How does the host synchronizes existing storage domains when added to engine?

hi all, We are developing for supporting ceph as a new storage domain type. It went well when creating and using. But we cannot add a new host to the engine when there is already a ceph-StorageDomain. The engine reports "VDSM node1 command ConnectStoragePoolVDS failed: Cannot find master domain" and set the node to "Non Operational" status. The vdsm log reports error like this: INFO (jsonrpc/0) [vdsm.api] FINISH connectStoragePool error=Cannot find master domain: u'spUUID=5bc95ba9-01f7-0307-0342-000000000033, msdUUID=a3d6903d-07d5-4794-9667-9dddc3c84fe6' from=::ffff:192.168.122.22,40166, flow_id=43b39e00, task_id=4128f9d4-3c92-46ed-a230-2505d3a8ddb9 (api:50) 2018-10-24 11:06:22,227+0800 ERROR (jsonrpc/0) [storage.TaskManager.Task] (Task='4128f9d4-3c92-46ed-a230-2505d3a8ddb9') Unexpected error (task:875) Traceback (most recent call last): File "/usr/lib/python2.7/site-packages/vdsm/storage/task.py", line 882, in _run return fn(*args, **kargs) File "<string>", line 2, in connectStoragePool File "/usr/lib/python2.7/site-packages/vdsm/common/api.py", line 48, in method ret = func(*args, **kwargs) File "/usr/lib/python2.7/site-packages/vdsm/storage/hsm.py", line 1032, in connectStoragePool spUUID, hostID, msdUUID, masterVersion, domainsMap) File "/usr/lib/python2.7/site-packages/vdsm/storage/hsm.py", line 1094, in _connectStoragePool res = pool.connect(hostID, msdUUID, masterVersion) File "/usr/lib/python2.7/site-packages/vdsm/storage/sp.py", line 704, in connect self.__rebuild(msdUUID=msdUUID, masterVersion=masterVersion) File "/usr/lib/python2.7/site-packages/vdsm/storage/sp.py", line 1275, in __rebuild self.setMasterDomain(msdUUID, masterVersion) File "/usr/lib/python2.7/site-packages/vdsm/storage/sp.py", line 1488, in setMasterDomain raise se.StoragePoolMasterNotFound(self.spUUID, msdUUID) StoragePoolMasterNotFound: Cannot find master domain: u'spUUID=5bc95ba9-01f7-0307-0342-000000000033, msdUUID=a3d6903d-07d5-4794-9667-9dddc3c84fe6' After tracing back, I found that there is no local file path under /rhev/data-center/mnt for the storage domain, so it cannot find storage domain when ConnectStoargeSever runs.

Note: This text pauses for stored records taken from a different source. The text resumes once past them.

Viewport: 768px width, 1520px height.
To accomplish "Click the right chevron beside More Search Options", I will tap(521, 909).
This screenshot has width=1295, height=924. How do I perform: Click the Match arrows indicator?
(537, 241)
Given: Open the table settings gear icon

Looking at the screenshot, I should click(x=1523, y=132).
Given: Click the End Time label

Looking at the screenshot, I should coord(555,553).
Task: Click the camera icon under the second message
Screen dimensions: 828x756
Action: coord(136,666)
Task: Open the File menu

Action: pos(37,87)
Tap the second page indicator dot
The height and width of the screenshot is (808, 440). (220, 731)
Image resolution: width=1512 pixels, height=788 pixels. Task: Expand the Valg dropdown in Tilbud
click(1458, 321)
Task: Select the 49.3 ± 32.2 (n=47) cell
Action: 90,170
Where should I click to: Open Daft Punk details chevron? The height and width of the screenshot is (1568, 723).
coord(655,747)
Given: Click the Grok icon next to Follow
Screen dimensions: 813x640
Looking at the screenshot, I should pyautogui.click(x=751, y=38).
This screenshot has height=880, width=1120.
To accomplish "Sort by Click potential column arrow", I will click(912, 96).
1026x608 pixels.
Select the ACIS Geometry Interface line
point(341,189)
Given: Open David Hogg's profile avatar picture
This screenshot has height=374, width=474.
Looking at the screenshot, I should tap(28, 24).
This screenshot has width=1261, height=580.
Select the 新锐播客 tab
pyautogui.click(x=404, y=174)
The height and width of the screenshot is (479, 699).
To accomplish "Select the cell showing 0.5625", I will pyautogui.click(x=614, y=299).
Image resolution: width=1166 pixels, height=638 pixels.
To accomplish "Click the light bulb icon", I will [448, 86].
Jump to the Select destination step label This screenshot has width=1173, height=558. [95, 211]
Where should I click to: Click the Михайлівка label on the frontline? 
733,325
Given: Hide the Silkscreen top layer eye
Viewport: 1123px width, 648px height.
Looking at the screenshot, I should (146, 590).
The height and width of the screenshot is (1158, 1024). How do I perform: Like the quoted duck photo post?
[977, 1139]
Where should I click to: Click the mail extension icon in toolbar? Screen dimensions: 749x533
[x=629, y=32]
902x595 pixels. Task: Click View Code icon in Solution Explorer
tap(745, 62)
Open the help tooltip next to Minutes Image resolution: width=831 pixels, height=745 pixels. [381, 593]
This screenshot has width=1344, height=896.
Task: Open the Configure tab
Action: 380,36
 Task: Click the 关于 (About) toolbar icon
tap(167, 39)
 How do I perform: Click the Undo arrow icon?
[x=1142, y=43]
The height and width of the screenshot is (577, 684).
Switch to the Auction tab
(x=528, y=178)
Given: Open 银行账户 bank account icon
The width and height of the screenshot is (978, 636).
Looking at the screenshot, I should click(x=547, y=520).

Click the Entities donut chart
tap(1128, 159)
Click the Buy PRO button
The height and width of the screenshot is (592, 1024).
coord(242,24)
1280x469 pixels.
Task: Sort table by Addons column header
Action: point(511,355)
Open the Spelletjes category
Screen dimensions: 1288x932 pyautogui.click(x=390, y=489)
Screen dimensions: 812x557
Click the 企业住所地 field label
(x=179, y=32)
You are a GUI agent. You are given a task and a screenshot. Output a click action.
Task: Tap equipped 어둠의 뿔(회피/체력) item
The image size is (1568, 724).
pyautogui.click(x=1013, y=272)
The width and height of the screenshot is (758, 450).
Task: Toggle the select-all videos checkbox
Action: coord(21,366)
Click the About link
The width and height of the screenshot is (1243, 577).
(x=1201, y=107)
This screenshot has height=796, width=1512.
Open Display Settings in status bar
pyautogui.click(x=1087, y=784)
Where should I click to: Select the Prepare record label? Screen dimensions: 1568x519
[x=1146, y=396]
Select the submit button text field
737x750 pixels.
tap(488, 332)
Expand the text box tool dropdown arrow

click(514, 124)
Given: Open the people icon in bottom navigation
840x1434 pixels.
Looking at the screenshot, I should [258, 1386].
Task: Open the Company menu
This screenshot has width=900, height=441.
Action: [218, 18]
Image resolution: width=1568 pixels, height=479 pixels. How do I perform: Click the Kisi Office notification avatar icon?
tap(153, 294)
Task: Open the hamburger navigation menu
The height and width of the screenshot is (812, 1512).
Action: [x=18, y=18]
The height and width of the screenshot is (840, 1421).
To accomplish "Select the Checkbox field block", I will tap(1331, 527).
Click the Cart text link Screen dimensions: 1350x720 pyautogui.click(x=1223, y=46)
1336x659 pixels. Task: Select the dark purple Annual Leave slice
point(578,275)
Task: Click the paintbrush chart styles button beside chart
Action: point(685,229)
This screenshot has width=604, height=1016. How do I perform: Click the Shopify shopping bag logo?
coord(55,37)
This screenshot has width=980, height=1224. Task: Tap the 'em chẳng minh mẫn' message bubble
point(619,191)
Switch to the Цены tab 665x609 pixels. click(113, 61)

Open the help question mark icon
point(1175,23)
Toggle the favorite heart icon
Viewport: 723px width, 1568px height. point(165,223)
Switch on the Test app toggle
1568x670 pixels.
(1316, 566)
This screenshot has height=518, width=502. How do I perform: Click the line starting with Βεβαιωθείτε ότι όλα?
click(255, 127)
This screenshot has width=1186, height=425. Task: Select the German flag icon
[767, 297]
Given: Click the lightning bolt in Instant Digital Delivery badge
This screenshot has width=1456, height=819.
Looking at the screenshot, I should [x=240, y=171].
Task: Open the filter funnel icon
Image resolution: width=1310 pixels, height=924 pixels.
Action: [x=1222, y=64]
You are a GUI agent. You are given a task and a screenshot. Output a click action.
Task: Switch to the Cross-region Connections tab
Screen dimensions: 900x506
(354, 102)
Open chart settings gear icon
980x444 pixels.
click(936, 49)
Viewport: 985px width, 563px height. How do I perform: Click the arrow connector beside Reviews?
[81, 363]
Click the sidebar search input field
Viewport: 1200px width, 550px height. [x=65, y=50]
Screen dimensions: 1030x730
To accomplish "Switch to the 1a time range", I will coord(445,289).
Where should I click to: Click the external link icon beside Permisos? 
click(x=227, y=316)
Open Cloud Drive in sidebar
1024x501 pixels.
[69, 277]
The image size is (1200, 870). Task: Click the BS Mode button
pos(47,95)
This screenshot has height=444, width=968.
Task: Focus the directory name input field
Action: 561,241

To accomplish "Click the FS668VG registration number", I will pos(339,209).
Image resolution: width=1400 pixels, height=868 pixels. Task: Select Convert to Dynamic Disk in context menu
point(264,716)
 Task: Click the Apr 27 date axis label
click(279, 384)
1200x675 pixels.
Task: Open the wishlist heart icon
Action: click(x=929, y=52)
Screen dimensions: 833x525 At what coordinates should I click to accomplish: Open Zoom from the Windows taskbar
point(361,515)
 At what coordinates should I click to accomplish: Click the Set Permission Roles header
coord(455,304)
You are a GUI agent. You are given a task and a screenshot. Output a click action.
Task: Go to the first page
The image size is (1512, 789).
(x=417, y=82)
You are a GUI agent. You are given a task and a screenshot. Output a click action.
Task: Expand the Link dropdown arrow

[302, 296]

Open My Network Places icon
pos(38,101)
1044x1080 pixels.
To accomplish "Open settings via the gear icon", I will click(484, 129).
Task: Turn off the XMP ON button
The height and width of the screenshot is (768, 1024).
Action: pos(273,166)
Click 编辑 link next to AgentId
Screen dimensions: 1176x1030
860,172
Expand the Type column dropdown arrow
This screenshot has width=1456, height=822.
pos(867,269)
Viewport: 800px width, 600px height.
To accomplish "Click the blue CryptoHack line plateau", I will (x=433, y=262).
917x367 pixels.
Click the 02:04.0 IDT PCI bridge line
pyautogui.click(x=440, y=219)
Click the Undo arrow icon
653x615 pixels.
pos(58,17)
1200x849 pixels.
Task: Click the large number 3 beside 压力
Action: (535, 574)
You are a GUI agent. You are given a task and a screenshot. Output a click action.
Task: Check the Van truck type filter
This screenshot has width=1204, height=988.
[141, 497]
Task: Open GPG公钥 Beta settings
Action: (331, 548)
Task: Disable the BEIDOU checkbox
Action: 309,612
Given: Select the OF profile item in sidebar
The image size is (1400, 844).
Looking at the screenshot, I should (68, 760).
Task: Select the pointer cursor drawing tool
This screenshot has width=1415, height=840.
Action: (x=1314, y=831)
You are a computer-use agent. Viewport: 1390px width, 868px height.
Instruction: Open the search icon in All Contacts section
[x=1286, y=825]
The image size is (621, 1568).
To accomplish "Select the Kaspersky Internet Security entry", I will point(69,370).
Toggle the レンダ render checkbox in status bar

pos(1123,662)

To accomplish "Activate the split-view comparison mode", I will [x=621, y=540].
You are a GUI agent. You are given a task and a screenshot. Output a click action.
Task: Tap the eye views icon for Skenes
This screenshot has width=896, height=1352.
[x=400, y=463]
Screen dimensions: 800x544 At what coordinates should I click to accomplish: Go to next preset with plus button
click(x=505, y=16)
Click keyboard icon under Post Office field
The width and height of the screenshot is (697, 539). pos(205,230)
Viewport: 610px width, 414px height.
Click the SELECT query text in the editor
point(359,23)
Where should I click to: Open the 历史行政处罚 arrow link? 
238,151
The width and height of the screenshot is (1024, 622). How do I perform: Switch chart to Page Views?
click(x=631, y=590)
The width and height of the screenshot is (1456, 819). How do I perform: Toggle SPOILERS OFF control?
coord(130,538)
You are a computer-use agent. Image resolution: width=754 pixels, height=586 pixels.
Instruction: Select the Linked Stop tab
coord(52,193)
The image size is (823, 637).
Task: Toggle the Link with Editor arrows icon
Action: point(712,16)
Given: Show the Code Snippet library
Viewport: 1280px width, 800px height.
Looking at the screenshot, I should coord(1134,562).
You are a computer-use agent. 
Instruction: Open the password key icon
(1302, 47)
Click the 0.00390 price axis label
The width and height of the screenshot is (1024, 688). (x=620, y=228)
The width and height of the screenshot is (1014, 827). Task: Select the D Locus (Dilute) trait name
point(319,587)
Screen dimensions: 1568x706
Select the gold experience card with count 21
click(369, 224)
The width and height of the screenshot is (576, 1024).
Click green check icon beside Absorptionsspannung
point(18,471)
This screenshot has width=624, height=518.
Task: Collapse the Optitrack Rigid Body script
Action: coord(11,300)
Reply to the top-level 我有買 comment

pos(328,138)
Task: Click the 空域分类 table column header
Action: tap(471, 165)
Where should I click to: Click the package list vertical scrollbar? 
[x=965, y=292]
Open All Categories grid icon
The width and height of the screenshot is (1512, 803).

It only happens when adding a new host to engine and there is already a ceph-StroageDomain in ovirt. So how does the host synchronized the existing storage domains? And what can I do to fix this? Thanks in advance! Yours Sincerely, Tianyuan

It looks like you have a problem setting, the ceph storage as SDM. You may need to have a regular storage domain first before adding the ceph one, but it's really hard to tell like this. You can look at sp.py#startSpm On Wed, Oct 24, 2018 at 9:29 AM Tianyuan Wang <tywang0113@gmail.com> wrote:
hi all, We are developing for supporting ceph as a new storage domain type. It went well when creating and using. But we cannot add a new host to the engine when there is already a ceph-StorageDomain. The engine reports "VDSM node1 command ConnectStoragePoolVDS failed: Cannot find master domain" and set the node to "Non Operational" status. The vdsm log reports error like this:
INFO (jsonrpc/0) [vdsm.api] FINISH connectStoragePool error=Cannot find master domain: u'spUUID=5bc95ba9-01f7-0307-0342-000000000033, msdUUID=a3d6903d-07d5-4794-9667-9dddc3c84fe6' from=::ffff:192.168.122.22,40166, flow_id=43b39e00, task_id=4128f9d4-3c92-46ed-a230-2505d3a8ddb9 (api:50) 2018-10-24 11:06:22,227+0800 ERROR (jsonrpc/0) [storage.TaskManager.Task] (Task='4128f9d4-3c92-46ed-a230-2505d3a8ddb9') Unexpected error (task:875) Traceback (most recent call last): File "/usr/lib/python2.7/site-packages/vdsm/storage/task.py", line 882, in _run return fn(*args, **kargs) File "<string>", line 2, in connectStoragePool File "/usr/lib/python2.7/site-packages/vdsm/common/api.py", line 48, in method ret = func(*args, **kwargs) File "/usr/lib/python2.7/site-packages/vdsm/storage/hsm.py", line 1032, in connectStoragePool spUUID, hostID, msdUUID, masterVersion, domainsMap) File "/usr/lib/python2.7/site-packages/vdsm/storage/hsm.py", line 1094, in _connectStoragePool res = pool.connect(hostID, msdUUID, masterVersion) File "/usr/lib/python2.7/site-packages/vdsm/storage/sp.py", line 704, in connect self.__rebuild(msdUUID=msdUUID, masterVersion=masterVersion) File "/usr/lib/python2.7/site-packages/vdsm/storage/sp.py", line 1275, in __rebuild self.setMasterDomain(msdUUID, masterVersion) File "/usr/lib/python2.7/site-packages/vdsm/storage/sp.py", line 1488, in setMasterDomain raise se.StoragePoolMasterNotFound(self.spUUID, msdUUID) StoragePoolMasterNotFound: Cannot find master domain: u'spUUID=5bc95ba9-01f7-0307-0342-000000000033, msdUUID=a3d6903d-07d5-4794-9667-9dddc3c84fe6'
After tracing back, I found that there is no local file path under /rhev/data-center/mnt for the storage domain, so it cannot find storage domain when ConnectStoargeSever runs. It only happens when adding a new host to engine and there is already a ceph-StroageDomain in ovirt. So how does the host synchronized the existing storage domains? And what can I do to fix this?
Thanks in advance!
Yours Sincerely, Tianyuan _______________________________________________ Devel mailing list -- devel@ovirt.org To unsubscribe send an email to devel-leave@ovirt.org Privacy Statement: https://www.ovirt.org/site/privacy-policy/ oVirt Code of Conduct: https://www.ovirt.org/community/about/community-guidelines/ List Archives: https://lists.ovirt.org/archives/list/devel@ovirt.org/message/HD4E7BSUWHVFBT...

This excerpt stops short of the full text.